EXERCICE PROPOSÉ 1:
Relevez dans l'extrait à lire chaque verbe conjugué à l'imparfait, avec son sujet, dans l'ordre où il apparaît.
EXERCICE PROPOSÉ 2:
Présentez en tableau Markdown les lignes des documents sources, de la ligne contenant "Where should I" jusqu'à la ligne contenant "pos(77,455)", celle-ci comprise. Utilisez les colonnes n° et Ligne, sans les lignes vides ni les images.

Cette histoire remonte à plusieurs années, à l’époque où j’étais un élève de Yéchiva relativement jeune. J'ai eu alors la chance d'étudier avec l'une des figures rabbiniques les plus éminentes de la génération précédente. Son nom était Yisrael Zeev Gustman et il était en fait certainement l'un des plus grand rabbin du vingtième siècle. A vrai dire, c'était peut être le rabbin le moins connu. Alors qu'il s'évertuait à éviter les lumières de la gloire, restant inconnu aux yeux du grand public, il était bien connu des érudits en Torah.

La fulgurante ascension de l'enfant prodige vers la position de juge à la cour rabbinique de Rabbi Chaim Ozer Grodzinski à l'age de 20 ans est légendaire, bien que véridique.

DOCUMENTS SOURCES:
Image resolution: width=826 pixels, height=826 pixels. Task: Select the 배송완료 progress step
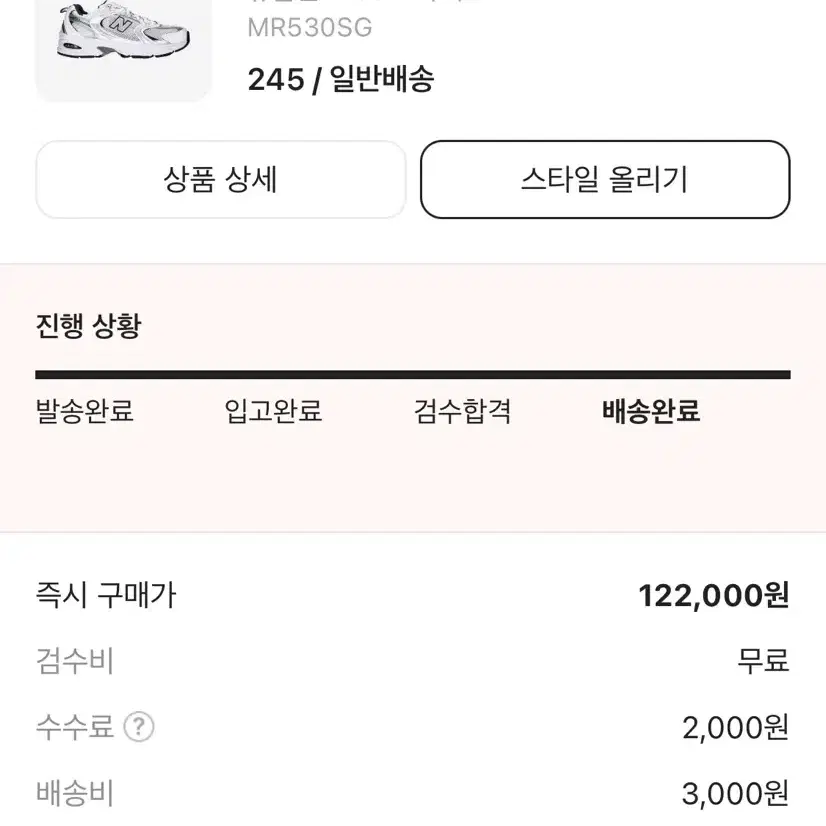point(651,411)
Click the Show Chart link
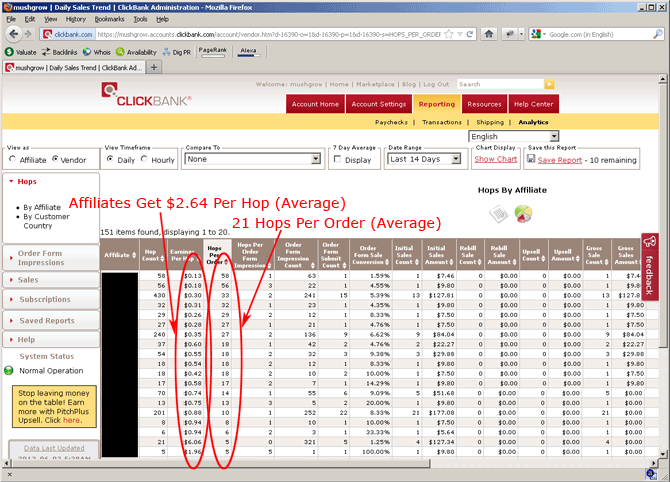 click(x=495, y=159)
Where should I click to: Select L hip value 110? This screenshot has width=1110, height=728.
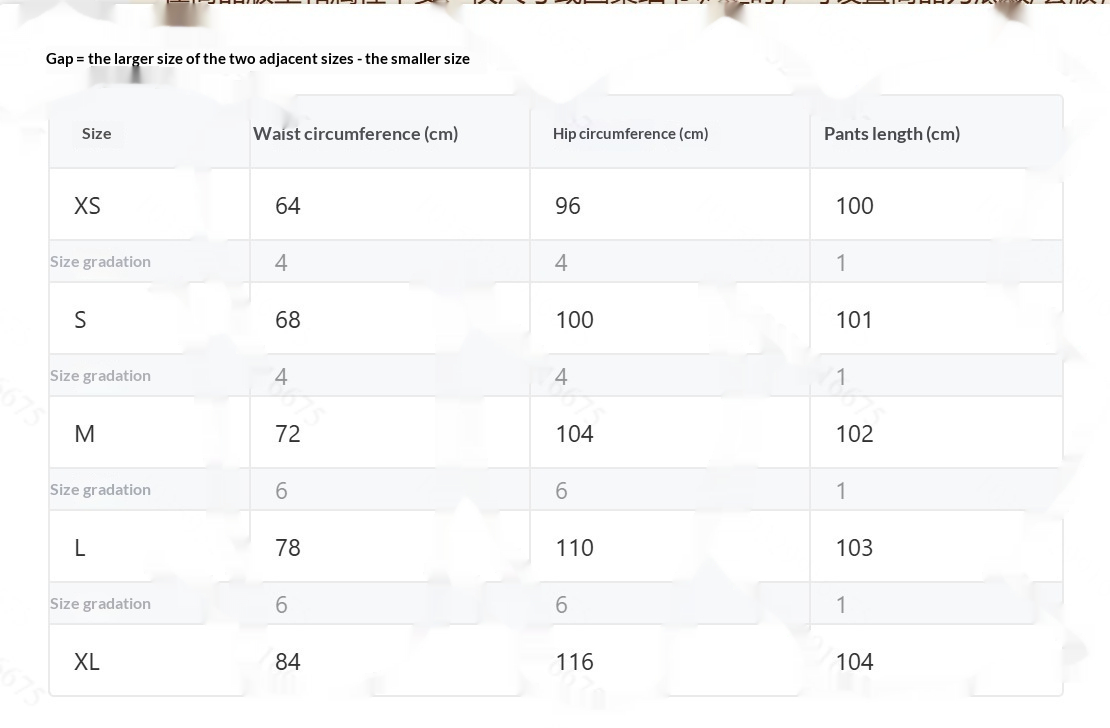(574, 547)
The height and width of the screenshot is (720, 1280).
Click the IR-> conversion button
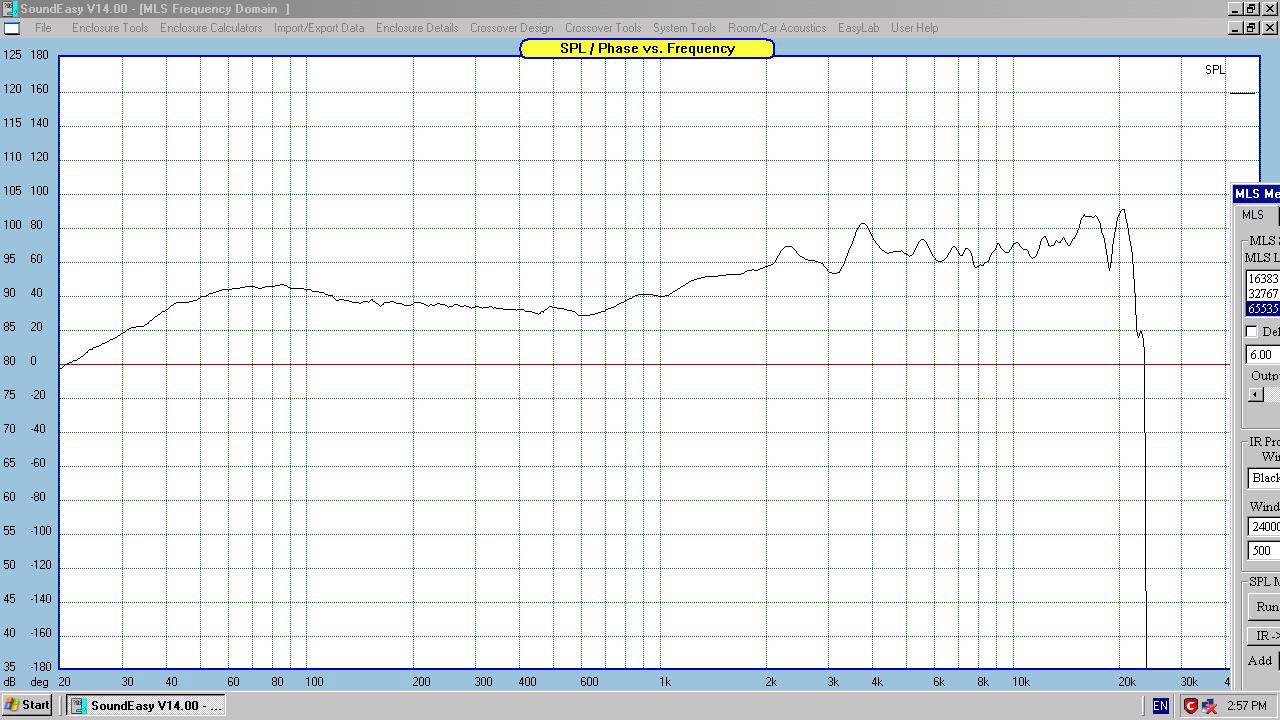pos(1266,636)
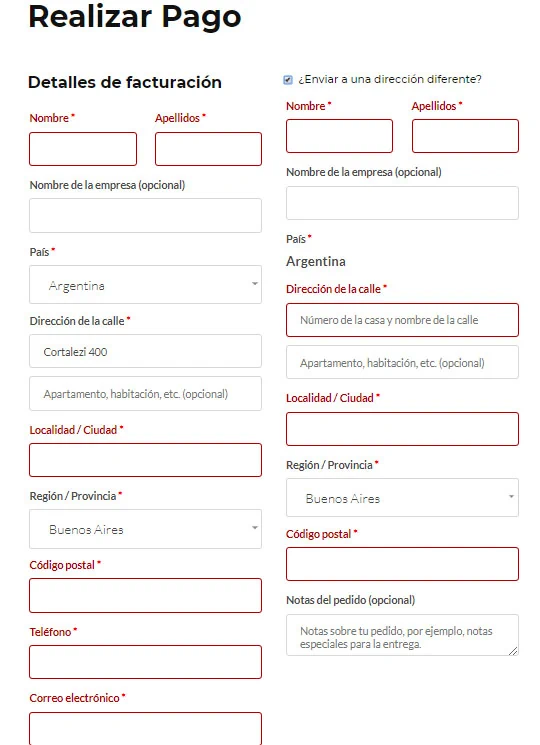Select the Correo electrónico input field
Screen dimensions: 540x745
pos(145,729)
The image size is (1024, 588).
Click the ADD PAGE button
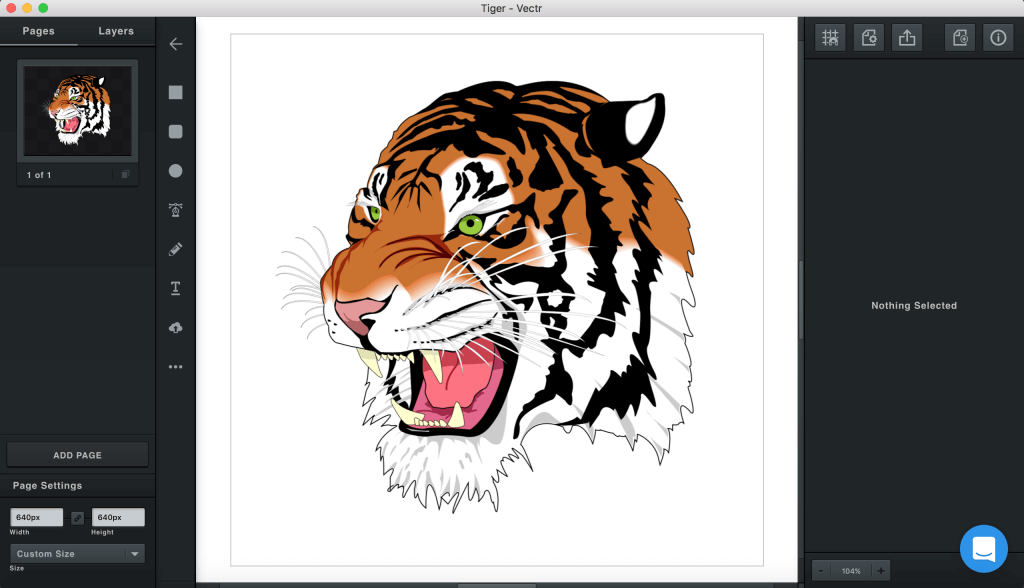pos(77,455)
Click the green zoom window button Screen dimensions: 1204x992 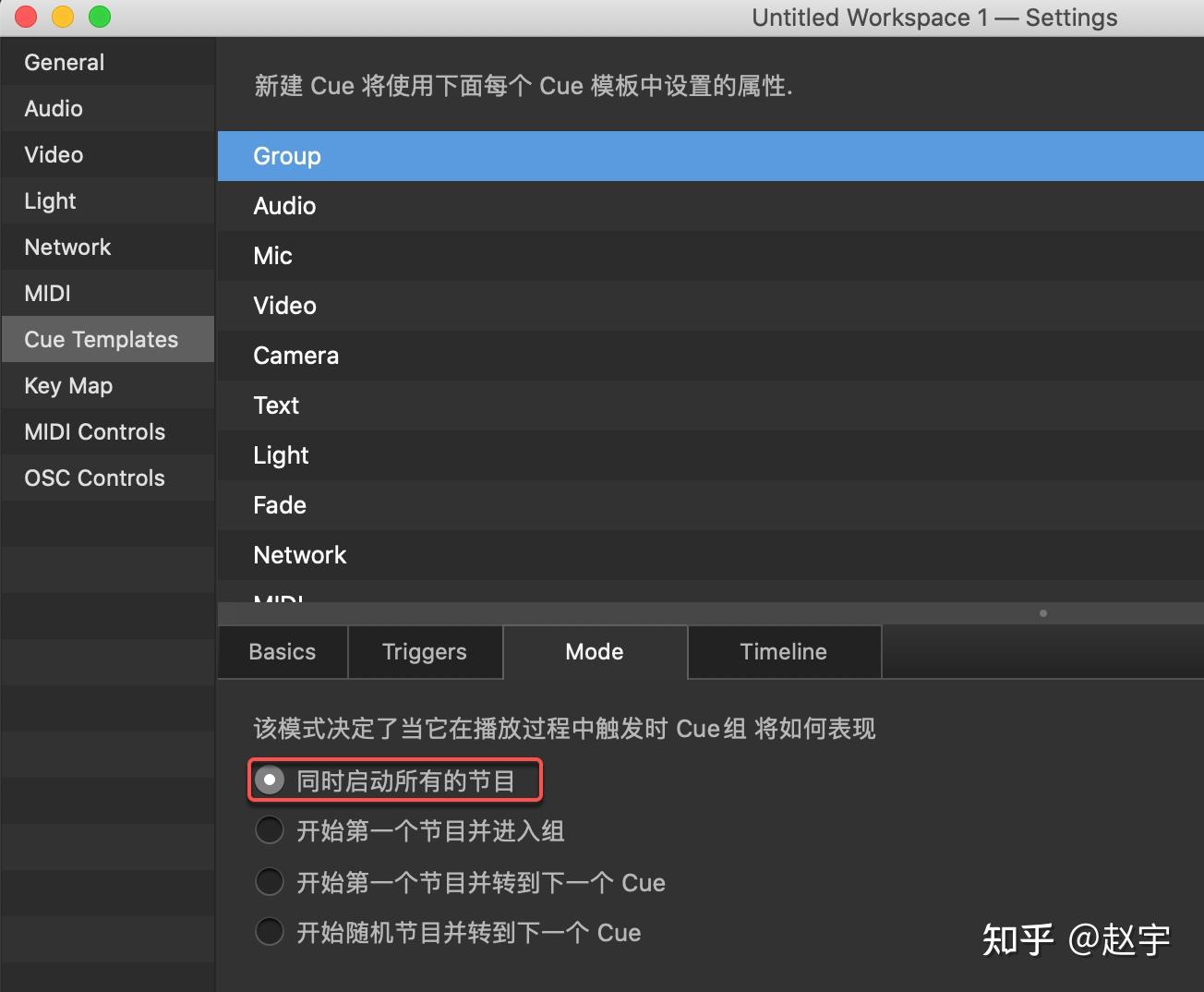(100, 17)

RÉPONSE COMPLÈTE 1:
- j'étais
- Son nom était
- il était (en fait)
- c'était
- il s'évertuait
- il était (bien connu)

RÉPONSE COMPLÈTE 2:
| n° | Ligne |
|---|---|
| 1 | Where should I click to: Select L hip value 110? This screenshot has width=1110, height=728. |
| 2 | (574, 547) |
| 3 | The height and width of the screenshot is (720, 1280). |
| 4 | Click the IR-> conversion button |
| 5 | pos(1266,636) |
| 6 | Select the Correo electrónico input field |
| 7 | Screen dimensions: 540x745 |
| 8 | pos(145,729) |
| 9 | The image size is (1024, 588). |
| 10 | Click the ADD PAGE button |
| 11 | pos(77,455) |